A lot of truth in the above. A few do most the work for mostly those who do nothing. *And that is grossly inequitable*. And the amatures know it is and it pisses them off.


----------



## DoubleHaul (Jul 22, 2008)

HiRollerlabs said:


> The Clubs in our area (Midwest) that seem to have a more active membership have training grounds for members to use.


That would be so nice. I would join any club near me that had grounds and do whatever it took to make sure whatever the club wanted to do was successful. Alas, none of the ones near me have training grounds.


----------



## Losthwy (May 3, 2004)

DoubleHaul said:


> That would be so nice. I would join any club near me that had grounds and do whatever it took to make sure whatever the club wanted to do was successful. Alas, none of the ones near me have training grounds.

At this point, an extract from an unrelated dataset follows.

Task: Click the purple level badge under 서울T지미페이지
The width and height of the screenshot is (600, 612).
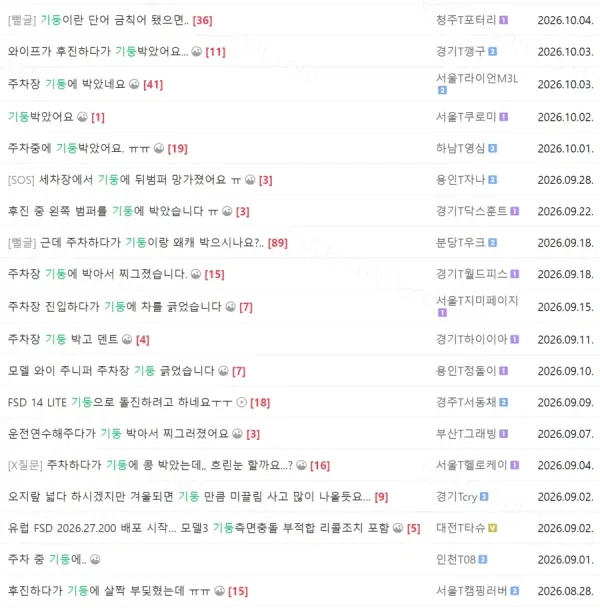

That is another aspect, the lack of training grounds for the amature. It may be given the history of the last 40 years from mostly amatures to mostly pros, the large entries by mostly pros (which is not a separate issue). The sport may be radically different in the next 40 years, if it survives at all.


----------



## BonMallari (Feb 7, 2008)

DarrinGreene said:


> Respectfully Bon, it has everything to do with this thread, given that without the internet, this thread wouldn't exist in the first place.
> 
> As a new guy to the game I can tell you that it is with a ton of trepidation that I prepare my dog for the eventual Qualifying bid. 100% of that trepidation comes from what I have read on the internet... not 99%... 100%...
> 
> ...


Darrin one of the reasons that more Hunt Test clubs are flourishing as compared to Field Trials is because of the nature of the game , not the people in it. Most of the people in the HT game either started in FT, tried FT or currently are able to run both.
the main difference was once described on this forum like this :

At a Hunt Test 65 dogs can enter and theoretically all 65 can pass

At a Field Trial 65 dogs can enter and you have one winner, a second, a third, a fourth, and possibly a few JAMS

same basic sport, different disciplines like comparing taekwon do to jui jitsu

retriever people make the game, they enhance the experience. the internet can be a good place for information but can be a brutal place to learn about retriever games. the newer breed of retriever owner as yourself uses the internet for communication and information, more than half of the old field trialers I know cant even access their email or dont have an email.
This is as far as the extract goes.